One time I stood on a surfboard in Waikiki and jiggly-legged my way to the shore. Between the coral below and the ever-looming threat of sharks, I was mostly terrified and not thrilled at all. I am fine lubbing on land.
The same cannot be said of this German surfer, who rode his way down the slope of what one Twitter user claimed was a 115-foot wave off the shores of Portugal. Either way, if the gap between my driveway game of ‘horse’ and LeBron James careening down the court of an awesome dunk is large, I don’t even know how to describe the chasm between my Hawaii experience and this.
If it weren’t for the wake of the surfer, I don’t even think you’d be able to identify him out there amidst the vast ocean.
A stunning view: Sebastian Steudtner, a German surfer, rode a 115 feet tall wave at Nazare, Portugal 2018 pic.twitter.com/WatZfyE6mS
— Vala Afshar (@ValaAfshar) August 21, 2022
I am asking this rhetorically, but it defies my imagination that waves can even get that big. How does this happen? In one moment, the ocean is flat – and in the next it’s producing waves taller than most modern cities. The force of such a phenomenon is equally beyond comprehension. If anything it’s a good reminder of how majestic the natural world is.

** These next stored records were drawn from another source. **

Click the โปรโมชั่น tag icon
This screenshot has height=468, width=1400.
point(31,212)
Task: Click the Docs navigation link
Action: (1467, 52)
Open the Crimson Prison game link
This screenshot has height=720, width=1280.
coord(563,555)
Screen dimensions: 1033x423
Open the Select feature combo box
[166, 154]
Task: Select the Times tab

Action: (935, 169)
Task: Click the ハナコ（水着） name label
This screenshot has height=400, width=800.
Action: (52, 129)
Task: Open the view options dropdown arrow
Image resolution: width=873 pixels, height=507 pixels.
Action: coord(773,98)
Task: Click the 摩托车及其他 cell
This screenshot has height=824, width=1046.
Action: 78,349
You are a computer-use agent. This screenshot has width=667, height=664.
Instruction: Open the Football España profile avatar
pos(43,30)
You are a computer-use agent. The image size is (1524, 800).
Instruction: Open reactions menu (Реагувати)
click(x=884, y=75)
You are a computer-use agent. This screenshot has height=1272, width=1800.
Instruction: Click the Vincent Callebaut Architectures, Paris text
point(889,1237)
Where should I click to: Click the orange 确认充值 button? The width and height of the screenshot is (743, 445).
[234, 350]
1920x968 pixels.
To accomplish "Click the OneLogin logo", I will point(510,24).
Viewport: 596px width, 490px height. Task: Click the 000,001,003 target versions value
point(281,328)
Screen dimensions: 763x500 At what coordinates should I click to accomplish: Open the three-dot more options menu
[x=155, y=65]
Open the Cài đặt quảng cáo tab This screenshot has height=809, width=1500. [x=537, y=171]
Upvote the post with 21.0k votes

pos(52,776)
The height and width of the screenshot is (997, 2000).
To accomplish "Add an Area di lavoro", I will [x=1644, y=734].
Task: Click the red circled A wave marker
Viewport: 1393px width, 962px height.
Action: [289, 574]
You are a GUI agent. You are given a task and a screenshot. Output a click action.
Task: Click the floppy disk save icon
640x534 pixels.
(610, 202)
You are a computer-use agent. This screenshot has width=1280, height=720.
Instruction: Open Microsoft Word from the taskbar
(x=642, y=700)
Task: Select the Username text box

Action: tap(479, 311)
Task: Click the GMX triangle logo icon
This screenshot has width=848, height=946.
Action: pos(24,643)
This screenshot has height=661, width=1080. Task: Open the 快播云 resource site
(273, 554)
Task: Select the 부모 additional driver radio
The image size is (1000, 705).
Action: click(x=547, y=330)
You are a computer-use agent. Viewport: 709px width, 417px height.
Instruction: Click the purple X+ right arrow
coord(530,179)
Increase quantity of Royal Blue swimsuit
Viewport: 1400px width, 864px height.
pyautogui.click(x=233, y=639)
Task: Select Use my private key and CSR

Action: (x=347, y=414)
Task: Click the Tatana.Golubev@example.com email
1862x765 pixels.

Out of curiosity, I began searching for the largest waves ever recorded. If that surfer was there for just another day in Portugal, then between meteor strikes, volcanic eruptions, and earthquakes the bounds seem limitless in scope and size. Recent recorded history appears to show this:
“During the night of July 9, 1958, the largest recorded wave in history occurred in Lituya Bay, Alaska. It reached an astonishing height of 1,720 feet. As a frame of reference, the Empire State Building is 1,250 feet tall.